Yani kendi annesinden, büyük annesi olan toprak ananın kucağına dönüyor." Burada ölülerin iki farklı şekilde gömüldüğünü gördüklerini belirten Çölmekçi, bir kısmının kulübelerin altına, diğer bir kısmının ise ayrı bir mezarlığa gömüldüğünü tespit ettiklerini söyledi. Bu nedenle söz konusu alanda iki farklı kültüre ait mezarlar olabileceğini düşündüklerinin altını çizen Çölmekçi, bazı mezarlara hayvan boynuzlarının sunu olarak konulduğunun görüldüğünü kaydetti.
Anadolu ve Mezopotamya’da da benzer kültürlerin olduğunu bildiklerini anlatan Çölmekçi, "Bu nedenle bu da önemli bir konu. Oralardaki kültürün ve ritüellerin buralara kadar geldiğini görüyoruz. Bu kültürlerin aktarım yoluyla belki Avrupa’ya geçtiğini düşünüyoruz" dedi. Yerleşim yerinde daha önce de kazıların yapıldığını ifade eden Çölmekçi, bu nedenle buranın bilinen bir yer olduğunu söyledi. Kazıların çok maliyetli bir iş olduğunu dile getiren Çölmekçi, "Bu nedenle böyle bir çalışma şu ana kadar yapılamadı. Bekletilme gibi bir şey de söz konusu değil. İnsanlar dönem dönem gelip burada çalışmalarda bulunmuşlardır. Hızlı kentleşme sayesinde biz de burada çalışma şansı bulduk" diye konuştu.

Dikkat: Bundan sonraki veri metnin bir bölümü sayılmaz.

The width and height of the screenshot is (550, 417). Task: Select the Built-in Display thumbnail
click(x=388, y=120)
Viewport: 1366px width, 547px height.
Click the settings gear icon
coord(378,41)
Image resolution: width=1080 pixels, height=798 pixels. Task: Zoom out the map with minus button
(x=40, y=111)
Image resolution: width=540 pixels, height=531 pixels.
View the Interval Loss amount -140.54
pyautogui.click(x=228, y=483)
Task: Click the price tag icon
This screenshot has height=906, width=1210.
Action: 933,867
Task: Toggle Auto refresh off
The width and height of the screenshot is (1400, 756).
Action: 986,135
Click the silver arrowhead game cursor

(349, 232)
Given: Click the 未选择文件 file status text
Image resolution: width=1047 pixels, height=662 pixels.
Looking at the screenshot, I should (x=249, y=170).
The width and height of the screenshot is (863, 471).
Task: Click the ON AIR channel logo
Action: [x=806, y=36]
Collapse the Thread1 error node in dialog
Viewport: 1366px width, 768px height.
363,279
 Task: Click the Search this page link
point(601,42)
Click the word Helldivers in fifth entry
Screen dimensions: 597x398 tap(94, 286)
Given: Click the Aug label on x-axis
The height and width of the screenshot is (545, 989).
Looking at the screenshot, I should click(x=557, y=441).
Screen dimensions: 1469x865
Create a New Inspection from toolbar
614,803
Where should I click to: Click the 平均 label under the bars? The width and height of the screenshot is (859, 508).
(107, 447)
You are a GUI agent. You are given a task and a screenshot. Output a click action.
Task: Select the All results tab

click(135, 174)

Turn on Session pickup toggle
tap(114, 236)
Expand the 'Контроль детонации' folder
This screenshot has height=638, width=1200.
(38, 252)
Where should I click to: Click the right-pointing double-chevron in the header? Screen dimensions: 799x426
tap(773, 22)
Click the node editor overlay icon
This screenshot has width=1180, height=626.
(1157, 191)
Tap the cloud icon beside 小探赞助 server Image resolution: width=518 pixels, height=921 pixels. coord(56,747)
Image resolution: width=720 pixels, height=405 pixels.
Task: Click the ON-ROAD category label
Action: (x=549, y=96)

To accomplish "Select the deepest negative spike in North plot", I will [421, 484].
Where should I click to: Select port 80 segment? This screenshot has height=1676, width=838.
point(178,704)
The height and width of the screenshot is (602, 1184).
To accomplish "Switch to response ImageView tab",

-"Yenikapı’dakilerle akraba olabilirler"-
Mezarlar, yüzeye yakın gibi görünse de aslında pek de yakın olmadığını ifade eden Çölmekçi, 1908’de Bağdat Demiryolu yapılırken bu yerin üst tabakasının alındığını söyledi. Buranın geçmişte bir höyük olabileceğini düşündüğünü belirten Çölmekçi, "Demiryolu yapılırken belki tıraşlandı. Buradaki buluntular, kayıtları alınıp belgelendikten sonra İstanbul Arkeoloji Müzesi’nde muhafaza altına alınacak" dedi.
Çölmekçi, bu bölgede yaşayanların, Marmaray Projesi kapsamında Yenikapı’da yapılan kazılar sırasında bulunan yerleşim alanındaki toplumla çağdaş olduklarını kaydederek, bu yerleşim yerinin Yenikapı’dakinden yaklaşık 100-150 yıl önce kurulmuş olabileceğini düşündüklerini aktardı. Bu bölgede yaşayanların, Yenikapı’da rastlanılan nesnelerle kültürel bağları olduğunu belirlediklerini bildiren Çölmekçi, "Belki de iki toplum akraba olabilir" dedi. Çölmekçi, kazı çalışmalarının, demiryolu inşaatının bitirilme süresini uzatabileceğini dile getirerek, "Bunun İstanbul için ne kadar önemli olduğunu biliyoruz. Ona göre çalışıyoruz. Tabi bilimsel çalışmalardan da taviz vermeden" diye konuştu.
-Yerleşim yerinin tarihi-
Pendik’teki yerleşim alanı, Kaynarca tren istasyonunun 500-600 metre batısında, denizden 50 metre uzaklıkta yer alan küçük bir koyun kuzey batısında, Temenye mevkisinde bulunuyor. İlk olarak 1908 yılında, şu an sökülmüş durumdaki rayların inşası esnasında, Rum asıllı Miliopulos adında bir demiryolu işçisi tarafından bilim dünyasına tanıtılan yerleşmedeki ilk kazı çalışması, Prof. Dr. Şevket Aziz Kansu’nun 1961 yılında, tren yolu yarmasında 4 küçük sondaj yapmasıyla gerçekleşti, bu çalışma esnasında yerleşimle ilgili kısıtlı da olsa bilgi edinildi.
Kansu’nun açtığı bu sondajların ardından yerleşmede uzun süre herhangi bir çalışma yapılmazken, Nisan 1981’de ise höyük üzerinde yapılaşma nedeniyle yoğun bir tahribat olduğu görülünce kısa süreli bir kurtarma kazısı daha düzenlendi. Bu çalışma, İstanbul Arkeoloji Müzesi ve İstanbul Üniversitesi Edebiyat Fakültesi Prehistorya Kürsüsü öğretim elemanlarının ortaklaşa yürüttükleri bir kurtarma kazısı niteliğinde oldu. Bu kazıdan yaklaşık 10 yıl sonra, yerleşim alanında yeniden inşaatların başlaması üzerine, 1992 yılında İstanbul Arkeoloji Müzesi ikinci bir kurtarma kazısı daha gerçekleştirdi.